Our results provide new evidence supporting the association between the insufficiency of n-3 PUFA and NAFLD/NASH. While this association may be largely attributed to the imbalanced n-3/n-6 PUFA in the current Western diet, certain genetic perturbations of fatty acid desaturation process may exacerbate this issue. As compared to extensive dietary research, the relationship between genetic variability in fatty acid desaturation and NAFLD/NASH was less clear. This issue could be crucial in pediatric NAFLD since genetic factors may play a more significant role in disease susceptibility at the earlier stage of human development, as compared to the dietary and other environmental factors. Our previous studies have revealed that minor alleles of multiple variants across the FADS1 locus lead to reduced hepatic transcription level of FADS1, which is further associated with reduced desaturation flux of long chain fatty acids but increased total intra-hepatic fat accumulation and susceptibility to liver steatosis.28,29 Accordingly, our current study demonstrated that reduced FADS1 function in the liver is highly correlated with not only increased steatosis but also with fibrosis and NASH. This correlation may be mediated by the altered molecular pathways involved in lipid homeostasis, as well as in hepatic fibrogenesis, suggesting that insufficient FADS1 function can lead to both molecular and pathological changes in the liver even at the early developmental stages of the disease.
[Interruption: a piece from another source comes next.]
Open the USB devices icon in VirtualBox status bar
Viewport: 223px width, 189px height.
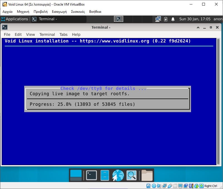(169, 186)
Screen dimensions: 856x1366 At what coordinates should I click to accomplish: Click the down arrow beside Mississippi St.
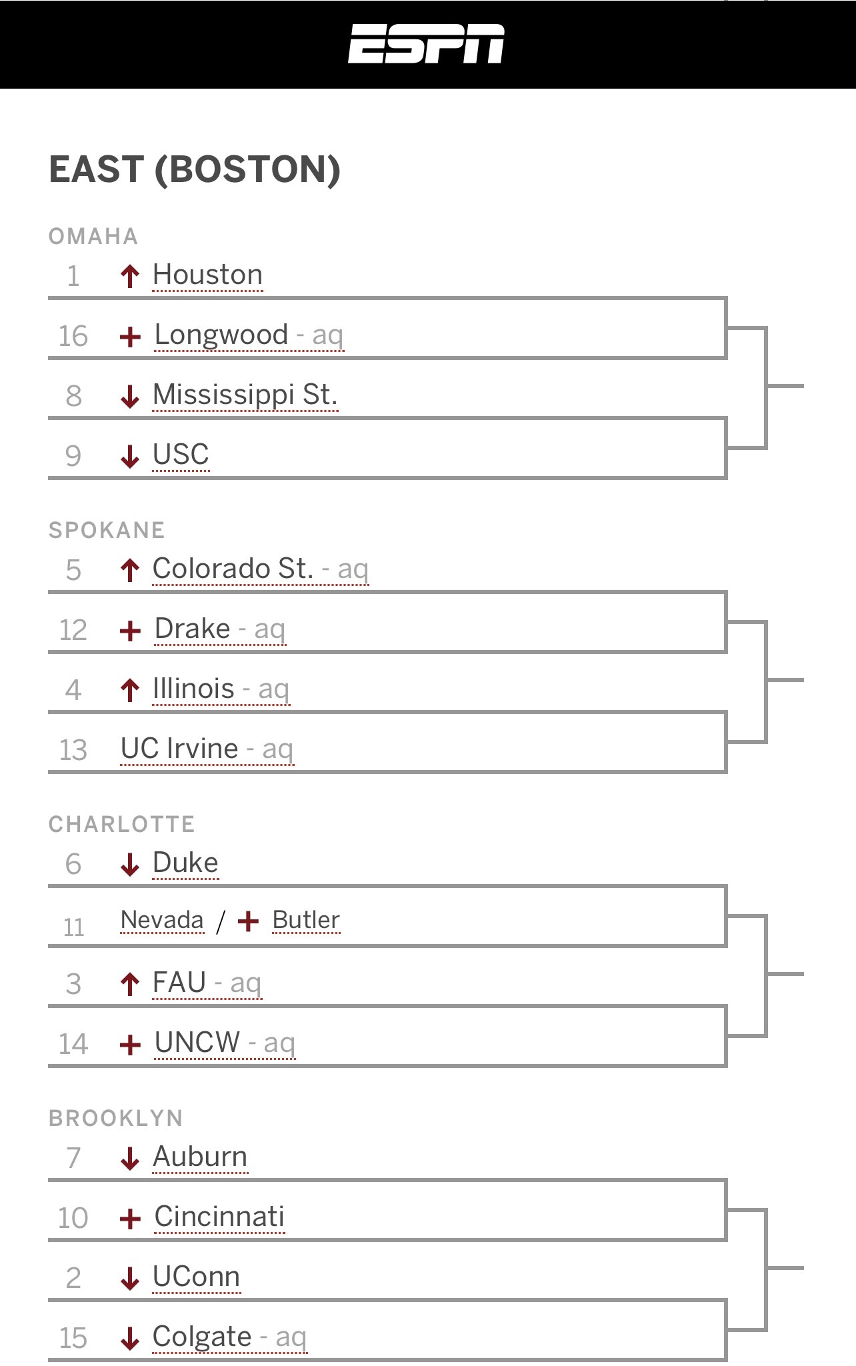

Besides the central function of FADS1 in the liver, the gut–liver axis derangement may also be involved in the lipid homeostasis in the liver.42 Gut microbiota was found to produce PUFA43; our recent study demonstrated that FADS1 genotype may also influence the oxidized derivatives of linoleic acid that are associated with metabolic syndrome and adverse lipid protein profiles in children.44 It is thus possible that FADS1 alleles play a role in multiple systems in increasing the susceptibility to NAFLD.
Our findings also have implications in clinical management of NAFLD in children. Given the increased understanding of the key role of n-3 PUFA in NAFLD, supplementation of n-3 PUFA to NAFLD patients has long been a potential treatment and preventive option for NAFLD/NASH. Our study revealed a potential mechanism that leads to inter-patient variability in response to n-3 PUFA intake. Our findings suggest that FADS1 variants can be a pharmacogenetic marker that is useful for selecting NAFLD patients who are most likely to respond to n-3 PUFA supplementation. Our study is consistent with previous studies where FADS1 minor alleles are associated with significantly better tissue accumulation of n-3 PUFA after supplementation.26,27 This hypothesis is also supported by the recent large cohort study on using n-3 PUFA supplementation in pregnant women to prevent asthma in their children where carrying FADS1 minor alleles in the pregnant women was found to be predictive of better response in their children.45 As a particular biomarker for n-3 PUFA treatment for NAFLD has not been established, our study warranted further validation of the potential predictive value of FADS1 variants in the treatment or prevention of NAFLD in children and beyond, in particular via prospective clinical studies.
Our study was limited in several aspects. First, the small sample size leads to a low power in testing the relationship between FADS1 alleles, gene expression, and NAFLD histology or drug responses in our sample sets. A post hoc power calculation indicated that the majority of our tests is potentially under-powered (data not shown). Therefore, our findings should be limited to the observations in our cohorts and the result should be further validated in larger-scale sample sets. However, we have previously reported a strong association between FADS1 minor alleles and decreased hepatic FADS1 gene expression, whereas increased total liver fat content.28 Therefore, the findings in this study indeed validated at least in part our previous observations. Moreover, noteworthy, in our study the consistent association between FADS1 and clinical features as well as drug responses, albeit weak, collectively generated a new interesting hypothesis worth further testing in the future. Second, the age group of the donor cohort (6.1 ± 4.4 years) is different from that of the clinical study (13.00 ± 2.45 years). Therefore, the biological effect observed in the former population may not reflect that of the latter. Third, the NAFLD patients in our study were treated with a combined choline, DHA, and VE rather than n-3 PUFA as a single agent. The result thus could be confounded by the pharmacological effects of other compounds. It is thus necessary to design prospective clinical studies in a large population to specifically investigate the relationship between FADS1 alleles and clinical outcomes of n-3 PUFA supplementation. Nevertheless, our study generated interesting directions and hypotheses for understanding the pathogenesis and developing therapeutic/preventive strategies for pediatric NAFLD.
Supplementary Material
ACKNOWLEDGEMENTS
We thank Dr. Erin G. Schuetz, St Jude Children Hospital and Dr. Mark J. Ratain, The University of Chicago for providing us the liver tissue samples for the study. This study was supported in part by R01 DK106540 to W.L. and in part by Italian Ministry of Health funds (Ricerca Corrente 2017) to V.N.
Footnotes
ADDITIONAL INFORMATION
The online version of this article (https://doi.org/10.1038/s41390–018-0132–7) contains supplementary material, which is available to authorized users.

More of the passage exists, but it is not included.